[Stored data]
# # # #

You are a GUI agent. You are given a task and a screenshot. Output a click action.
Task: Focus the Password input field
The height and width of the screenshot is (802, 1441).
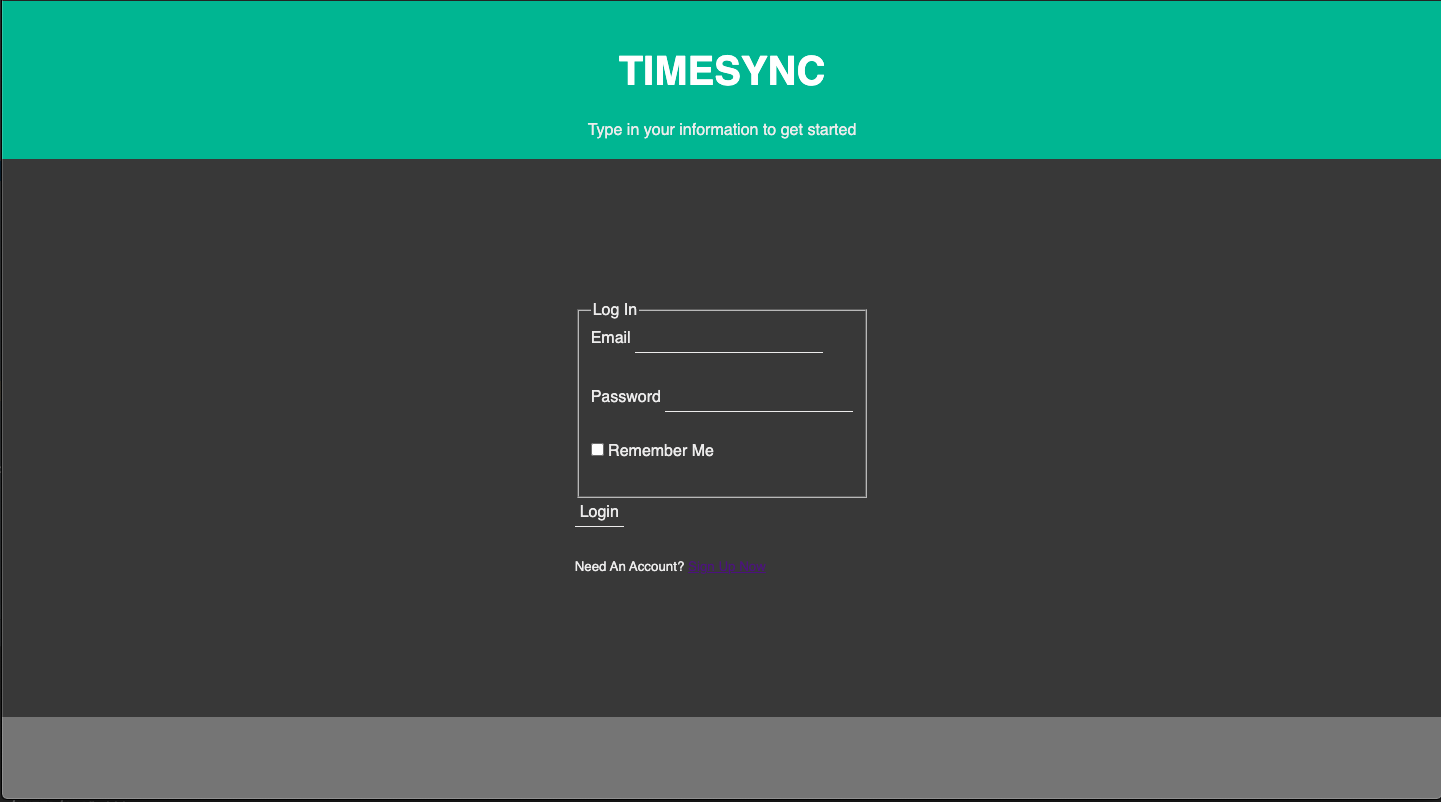pos(758,397)
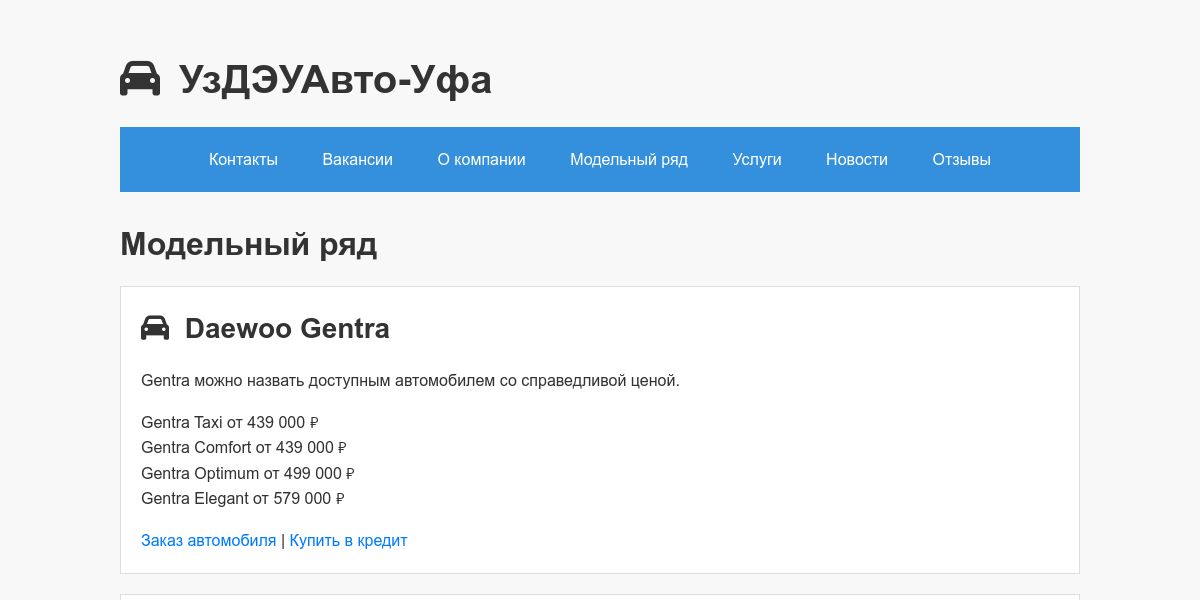Click the Daewoo Gentra card title
The width and height of the screenshot is (1200, 600).
point(287,328)
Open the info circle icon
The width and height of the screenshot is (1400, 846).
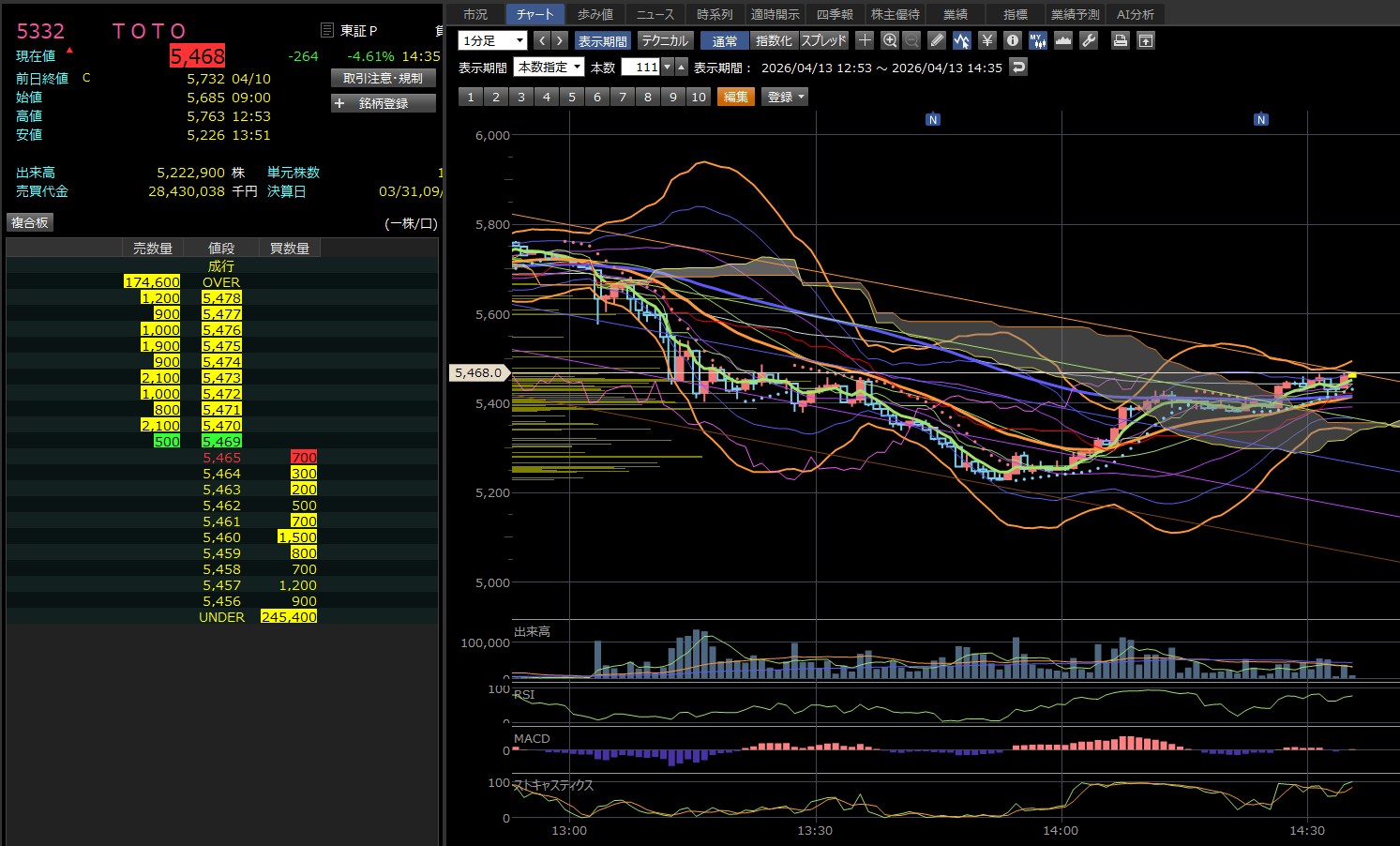click(x=1012, y=40)
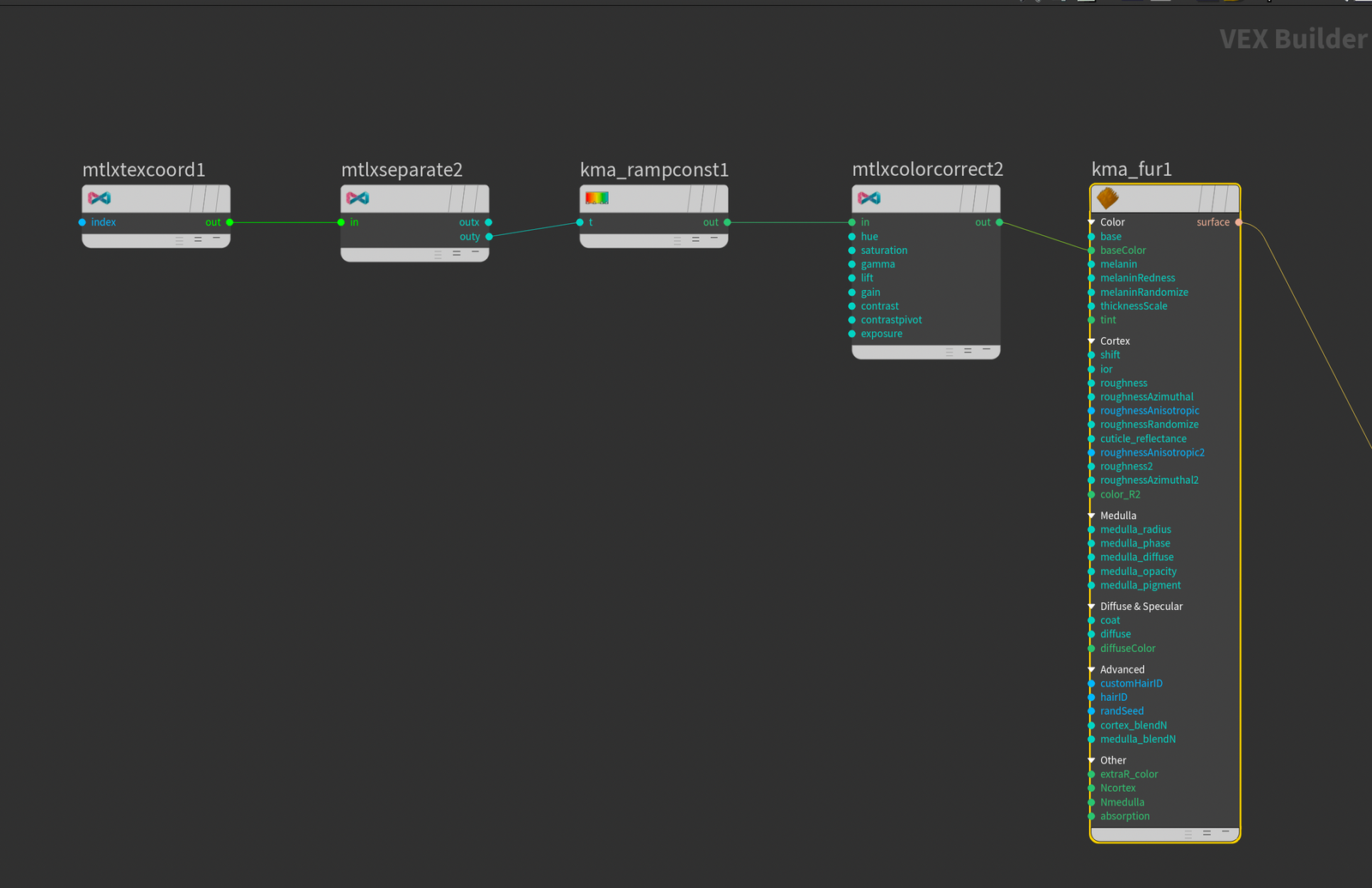Collapse the Medulla parameter group
1372x888 pixels.
click(1092, 516)
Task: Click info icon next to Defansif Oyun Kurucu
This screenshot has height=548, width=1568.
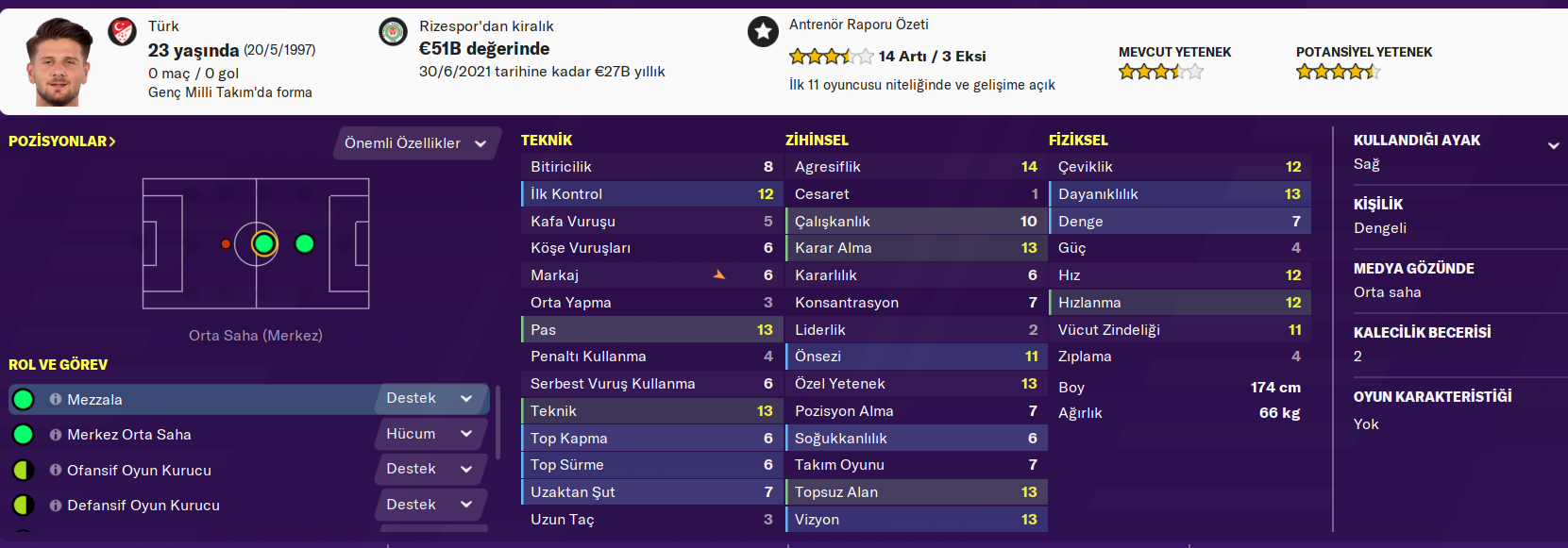Action: pos(56,506)
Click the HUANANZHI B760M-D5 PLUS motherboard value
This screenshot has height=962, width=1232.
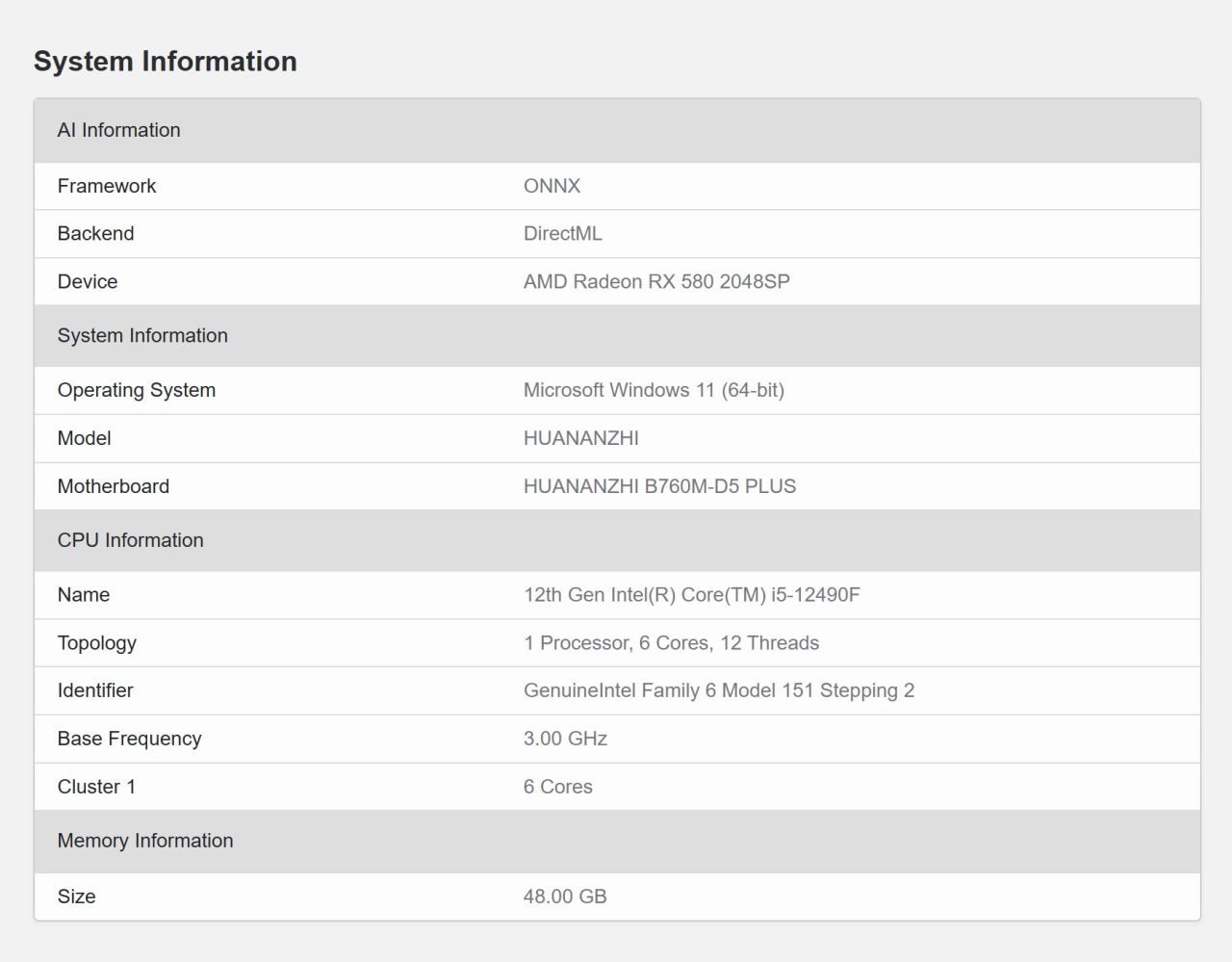tap(659, 486)
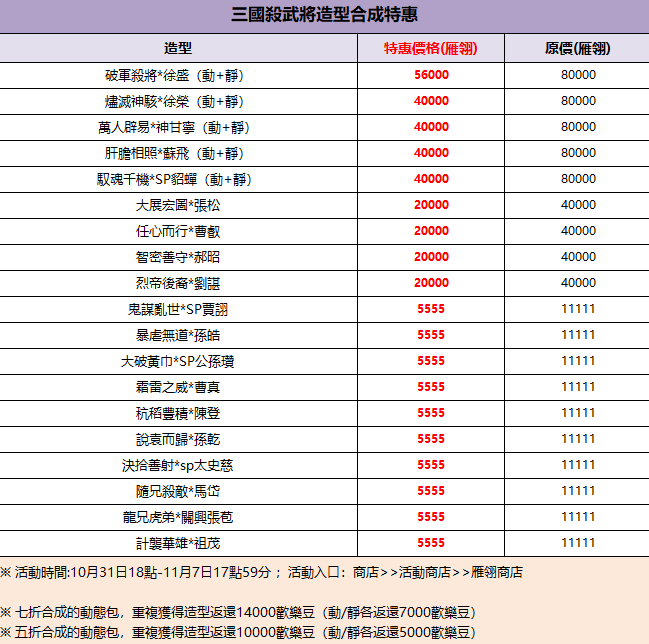
Task: Select the 任心而行*曹叡 skin name
Action: (x=178, y=231)
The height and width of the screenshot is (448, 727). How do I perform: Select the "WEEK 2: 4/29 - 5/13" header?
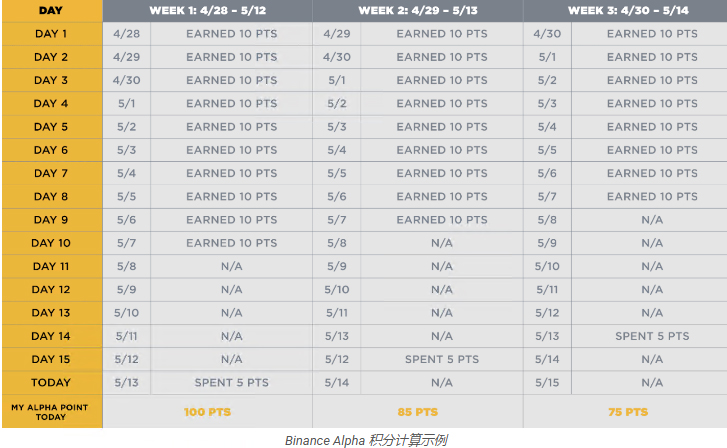tap(417, 10)
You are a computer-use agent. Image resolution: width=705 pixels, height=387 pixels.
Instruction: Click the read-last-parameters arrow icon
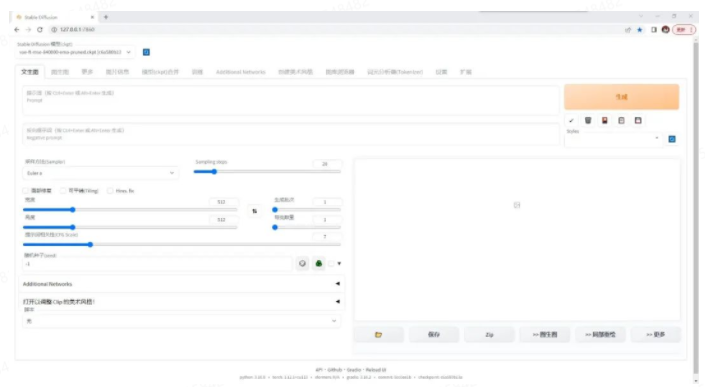click(571, 120)
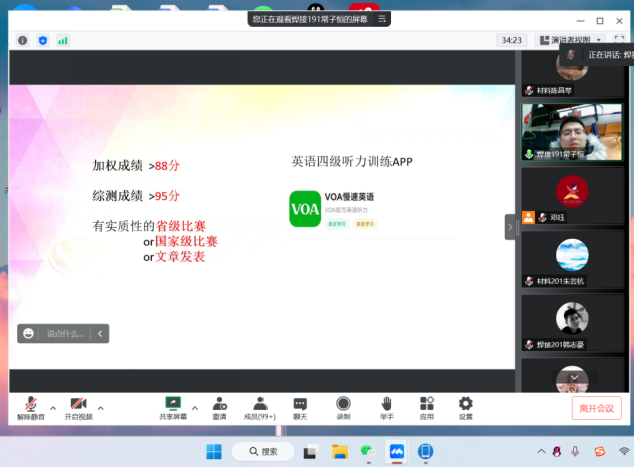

# # # #

(About this task) Only the lines from the one containing "Task: Click info" through the last line of the data above, both included, belong in the reply, each restated exactly and without pictures.

(Exercise response)
Task: Click info icon next to Defansif Oyun Kurucu
This screenshot has height=548, width=1568.
Action: pos(56,506)
Click the HUANANZHI B760M-D5 PLUS motherboard value
This screenshot has height=962, width=1232.
tap(659, 486)
Task: Select the 任心而行*曹叡 skin name
Action: (x=178, y=231)
The height and width of the screenshot is (448, 727). How do I perform: Select the "WEEK 2: 4/29 - 5/13" header?
tap(417, 10)
You are a computer-use agent. Image resolution: width=705 pixels, height=387 pixels.
Instruction: Click the read-last-parameters arrow icon
click(571, 120)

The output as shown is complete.